Monitor network file location for new files

A forum for discussing DataStage<sup>®</sup> basics. If you're not sure where your question goes, start here.

Moderators: chulett, rschirm, roy

Post Reply
alex999
Participant
Posts: 9
Joined: Wed Aug 12, 2015 3:25 am

Monitor network file location for new files

Post by alex999 »

Hi all

We are developing application managing some excel files. Case is that application will produce some excel files and save them in specific location.
We need now to import these files into database with Datastage just after someone save a new file in this specific location. So we need to make Datastage monitor somehow this location all the time and when there is any new file, it should start a job and import the file. Is it possible somehow?
How to configure such type of job?

Thank you for any responses
rkashyap
Premium Member
Premium Member
Posts: 532
Joined: Fri Dec 02, 2011 12:02 pm
Location: Richmond VA

Post by rkashyap »

(Assuming that the application creating the excel file cannot drop it on the DataStage/Unix box) Mount/share the source directory on DataStage box. Subsequently use a filewatcher to trigger other activities of your job. Filewatcher can be implemented using your scheduling tool or Wait For File Activity stage.
alex999
Participant
Posts: 9
Joined: Wed Aug 12, 2015 3:25 am

Post by alex999 »

That is a great tip! I haven't use this Wait-For-File activity yet.

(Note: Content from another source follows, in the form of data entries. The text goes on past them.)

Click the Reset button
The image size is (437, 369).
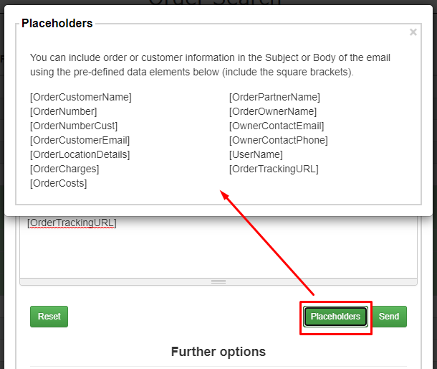point(49,317)
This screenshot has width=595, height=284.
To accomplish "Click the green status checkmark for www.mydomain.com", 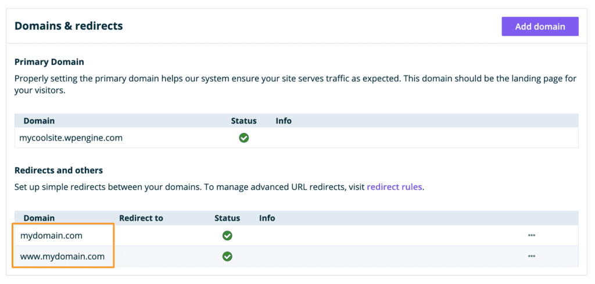I will (227, 256).
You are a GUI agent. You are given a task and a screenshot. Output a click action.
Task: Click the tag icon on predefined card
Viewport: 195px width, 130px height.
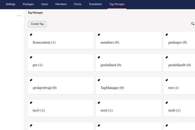pos(99,58)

Is it possible to configure it to give there path to find ANY new file or it has to be specific file name? In the source directory there will be files like: report_hr_20160501, report_hr_20160601 and one day appear for example report_hr_20160701 and report_hr_20160601_v2, datastage should take only these 2 new reports. Probably we won't know names of these files.
rkashyap
Premium Member
Premium Member
Posts: 532
Joined: Fri Dec 02, 2011 12:02 pm
Location: Richmond VA

Post by rkashyap »

Wait For File Activity stage looks for a specific filename and does not support wildcards. See this discussion.
chulett
Charter Member
Charter Member
Posts: 43085
Joined: Tue Nov 12, 2002 4:34 pm
Location: Denver, CO

Post by chulett »

And failing the ability to mount them on your ETL server (can't remember the last place I worked where that was allowed to happen) you'll need to look into a script of some kind to do the remote wildcard file existence check. Or if your version supports it, use an FTP source in a job to do basically an "mget" on files that you schedule to run X times a day.

Next question in my mind - how are you planning on processing the native xls / xlsx files? ODBC? Or will they be exporting them as .csv files for you?

You'll also need to mange the whole "only new files" part yourself, which can be fun. Are you allowed to rename the source files? Move them elsewhere on the source system? Delete them when you are done with them? Failing that post-processing ability, you might need to fall back on keeping a list of filenames you've already seen and only allow "new" names thru. Can be handy if they accidentally push the same file to you more than once and you only want to process it the first time.
-craig

"You can never have too many knives" -- Logan Nine Fingers
alex999
Participant
Posts: 9
Joined: Wed Aug 12, 2015 3:25 am

Post by alex999 »

Application can convert files into *.csv. I think it would be even better for DS.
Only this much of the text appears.